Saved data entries
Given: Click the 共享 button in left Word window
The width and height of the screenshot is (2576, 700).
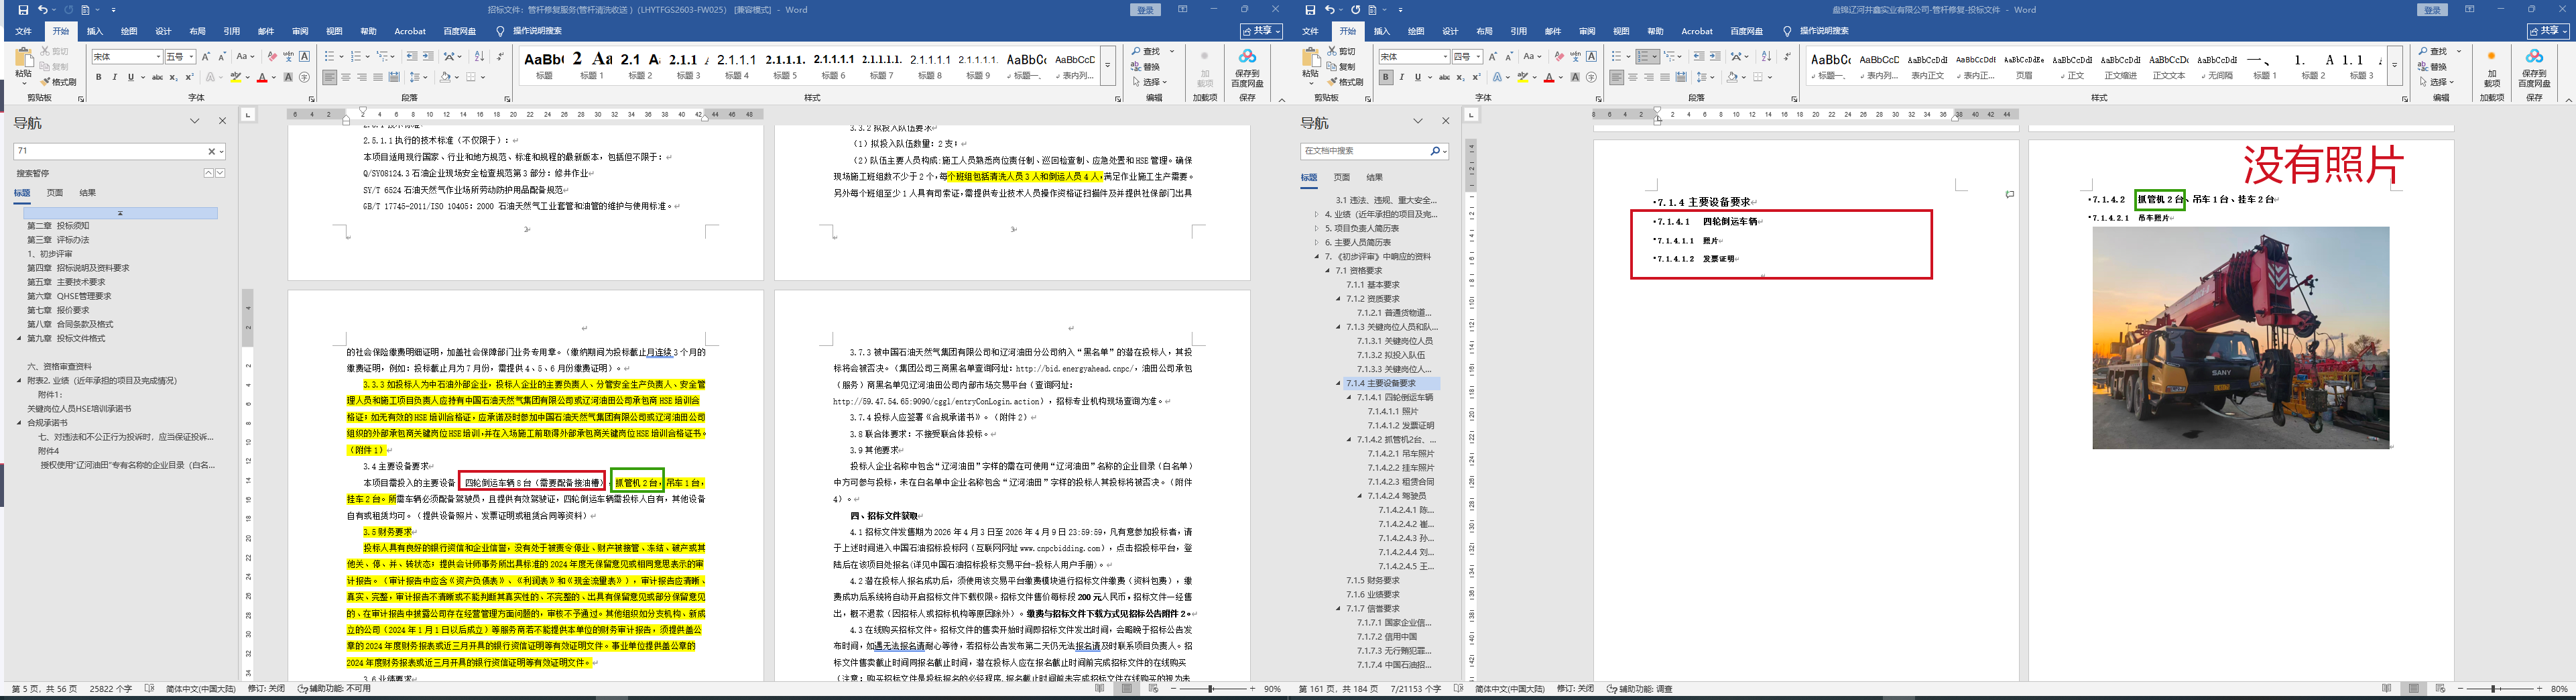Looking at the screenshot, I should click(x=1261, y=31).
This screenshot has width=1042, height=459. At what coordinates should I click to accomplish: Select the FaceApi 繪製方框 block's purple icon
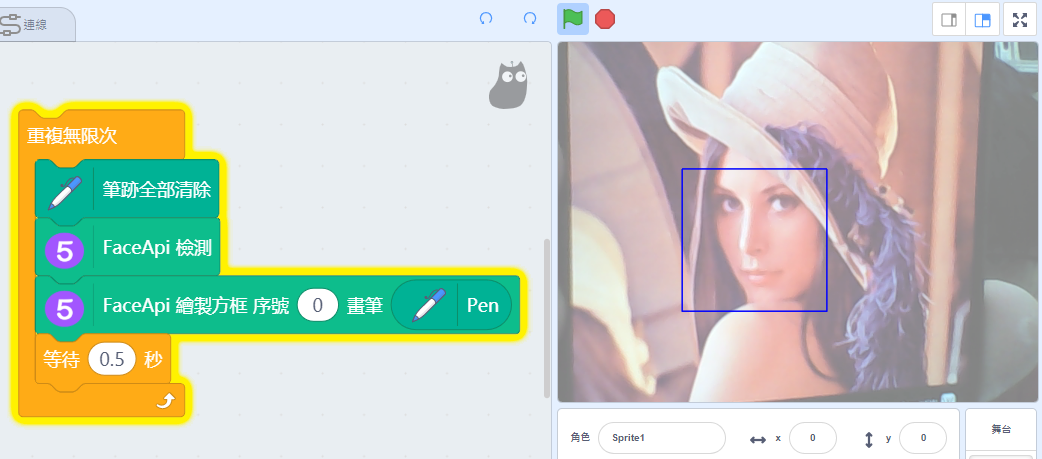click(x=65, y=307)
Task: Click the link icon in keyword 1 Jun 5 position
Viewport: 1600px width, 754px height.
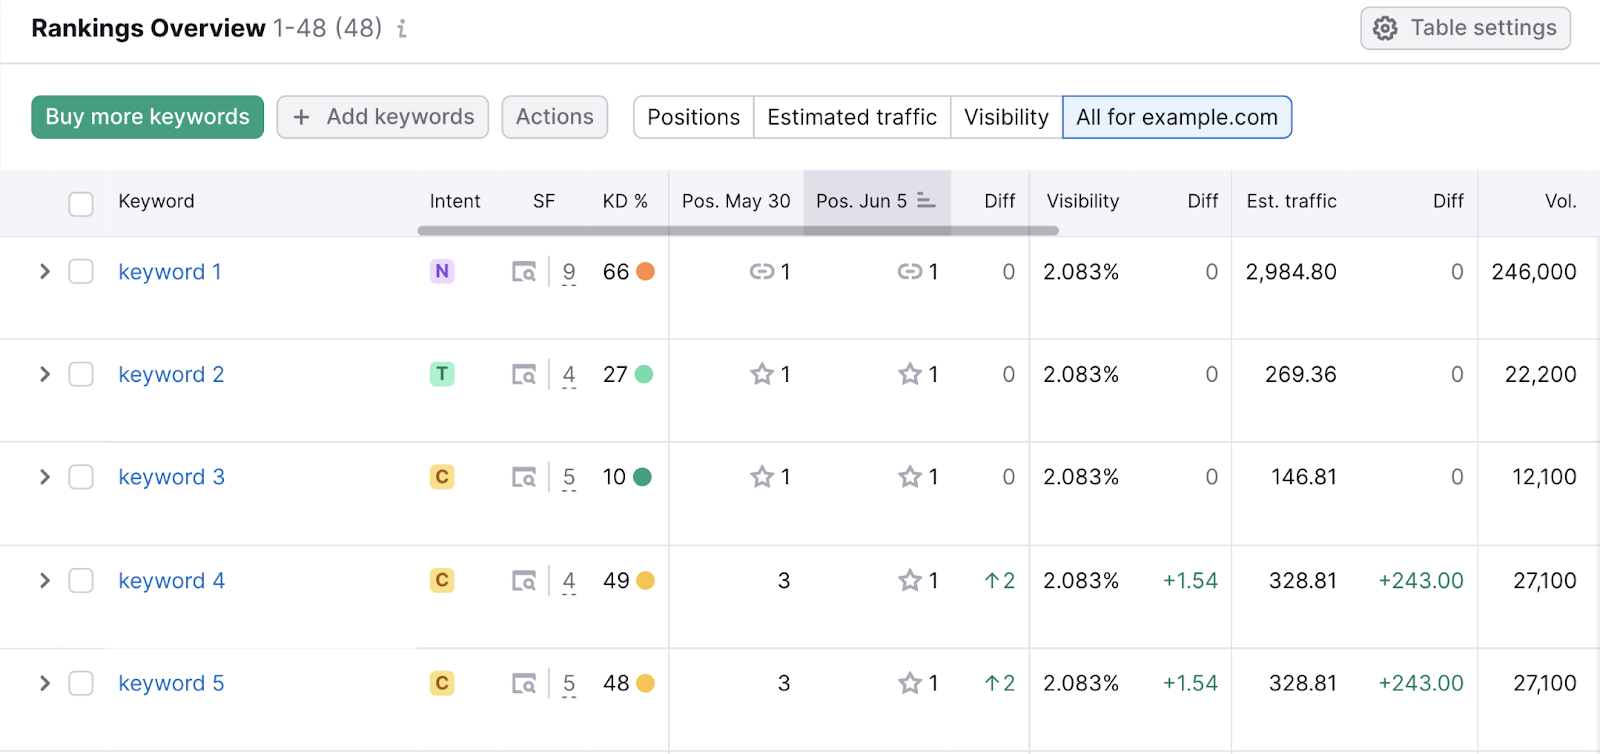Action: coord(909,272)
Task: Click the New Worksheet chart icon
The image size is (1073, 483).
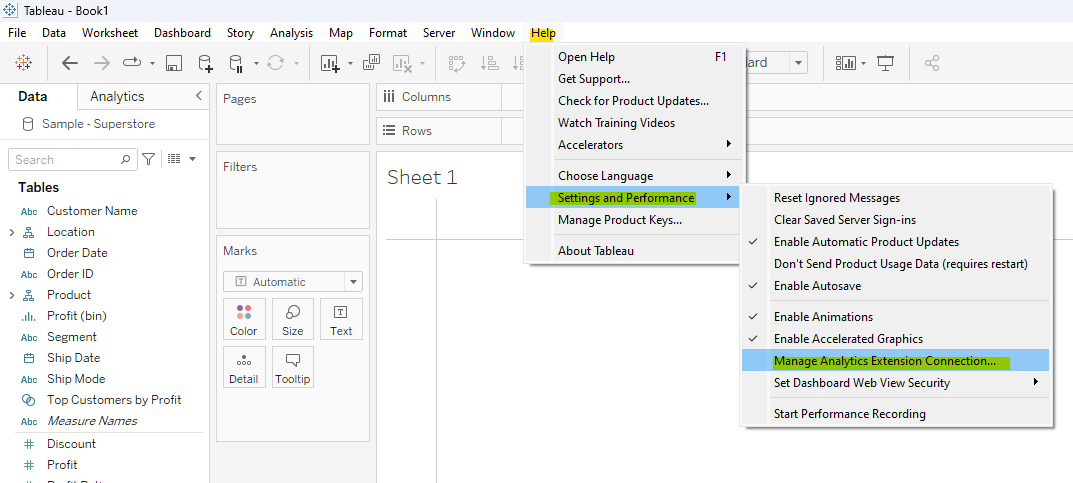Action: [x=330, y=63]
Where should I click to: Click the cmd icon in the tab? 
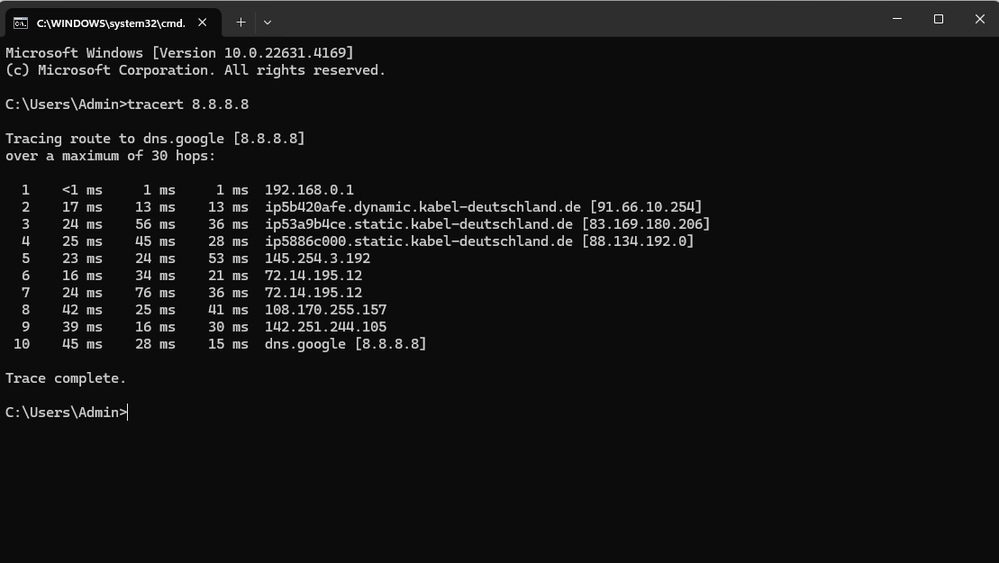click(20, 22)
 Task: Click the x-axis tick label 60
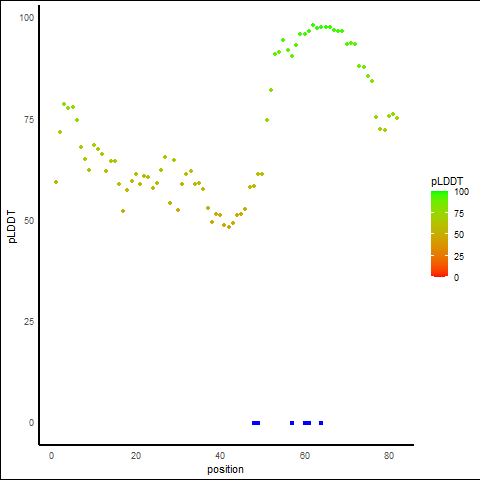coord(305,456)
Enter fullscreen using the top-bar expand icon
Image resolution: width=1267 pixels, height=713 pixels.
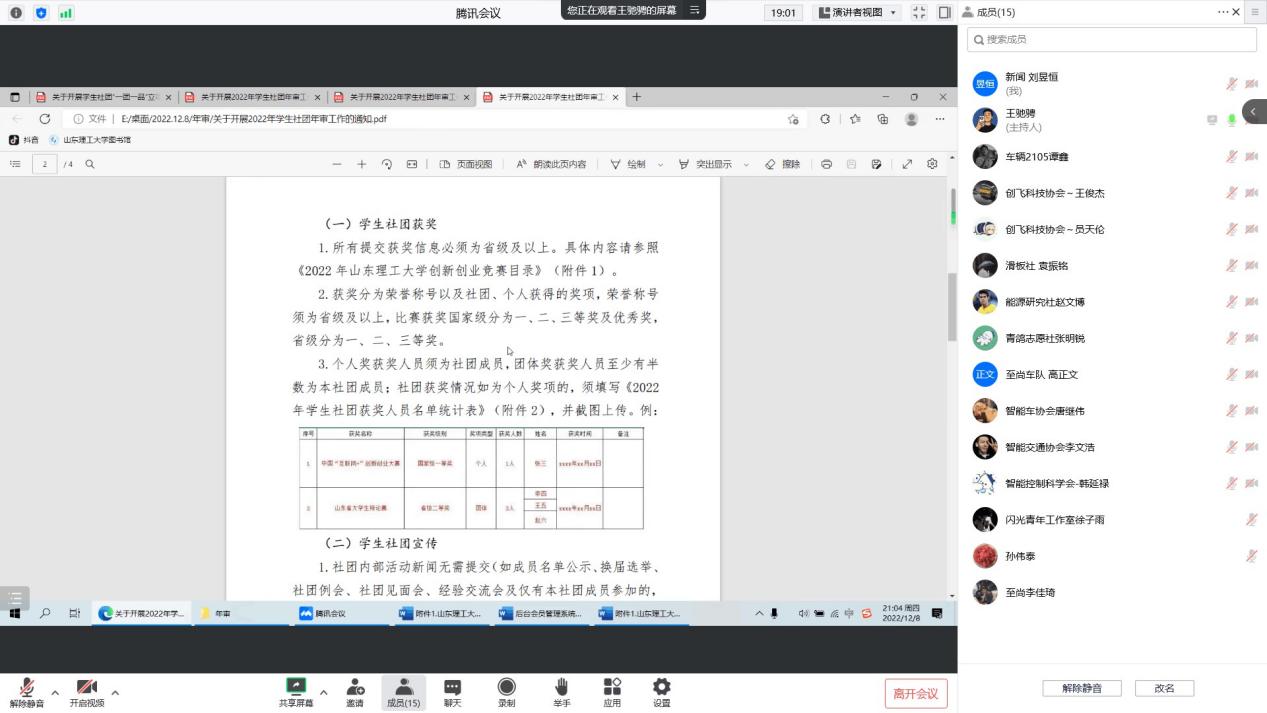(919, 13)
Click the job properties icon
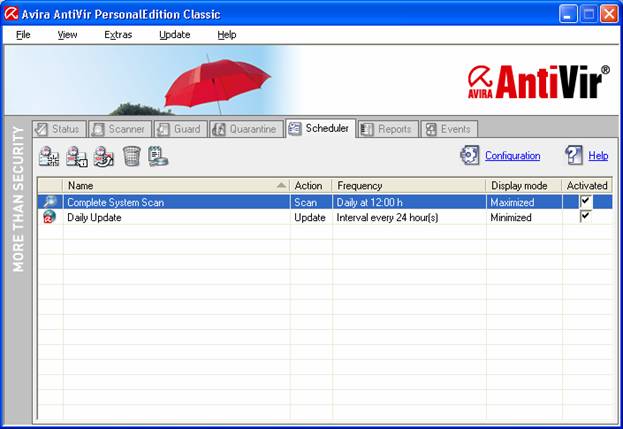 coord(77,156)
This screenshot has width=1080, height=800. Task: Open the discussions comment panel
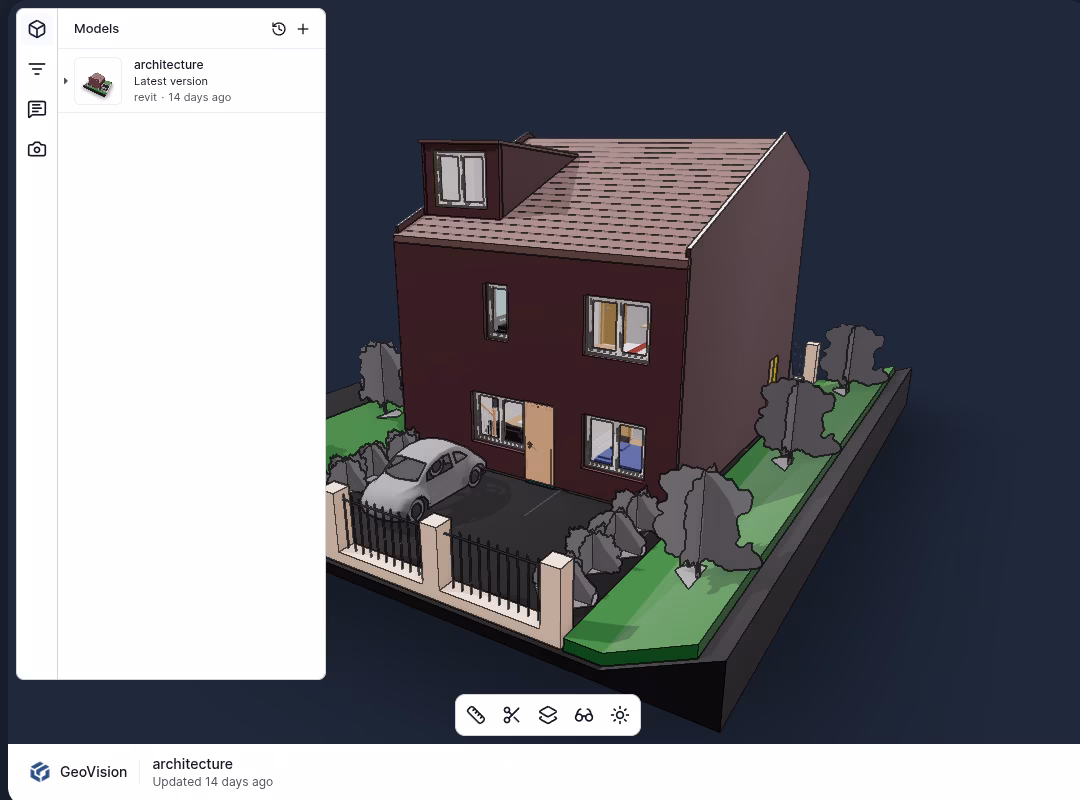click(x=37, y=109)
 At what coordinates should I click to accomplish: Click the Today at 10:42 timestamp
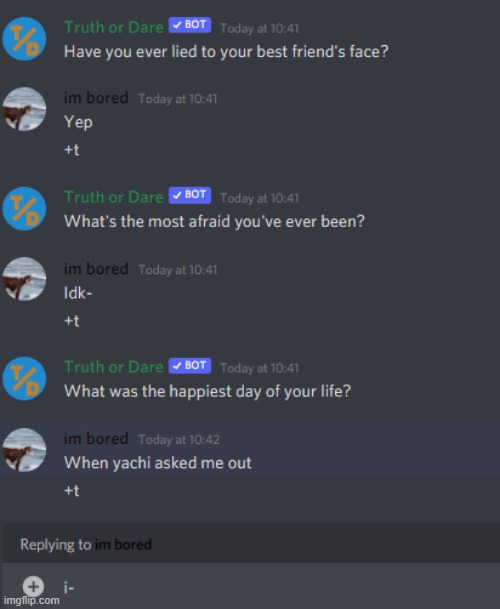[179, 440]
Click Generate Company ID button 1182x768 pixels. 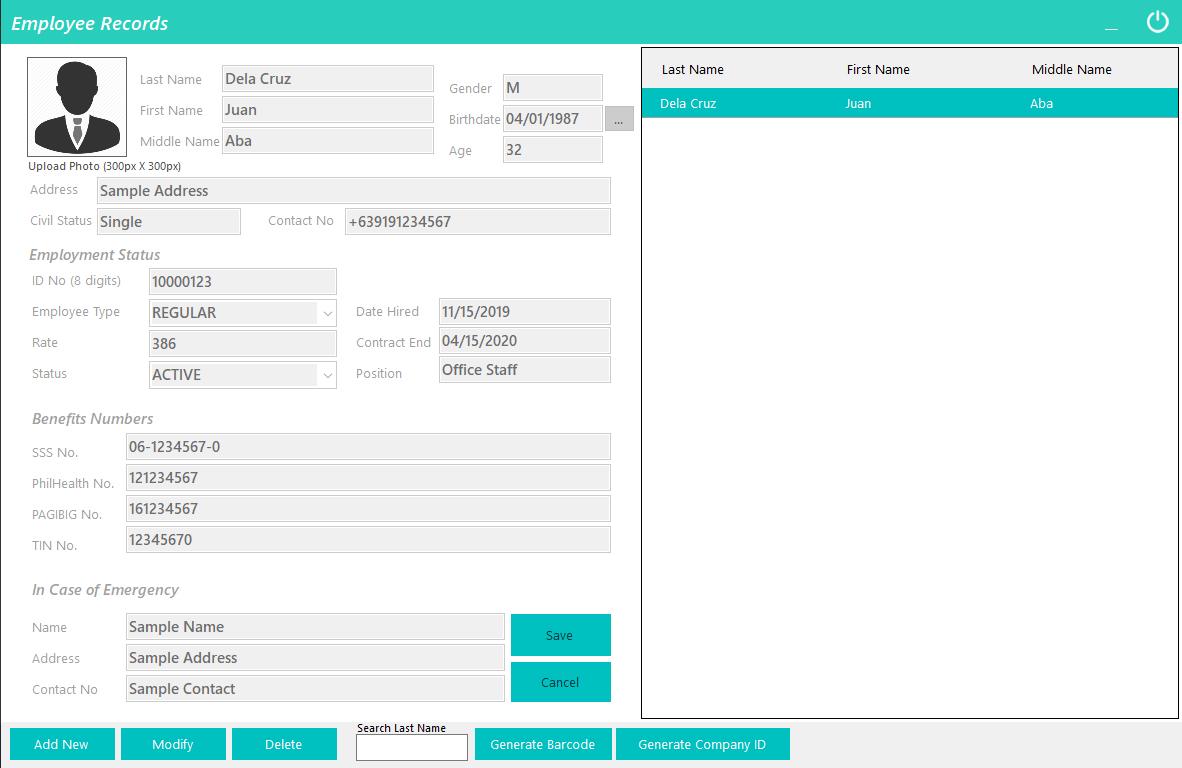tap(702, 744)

How to complete this task
The copy should hold only the lines from the one with "The image size is (1073, 483)." through the one with "Enter fullscreen using", exactly as they stand above. Leave out the pictures.

Your response
The image size is (1073, 483).
Action: [x=330, y=63]
Where should I click to: Click the cmd icon in the tab? 
click(20, 22)
 Task: Click the x-axis tick label 60
coord(305,456)
Enter fullscreen using the top-bar expand icon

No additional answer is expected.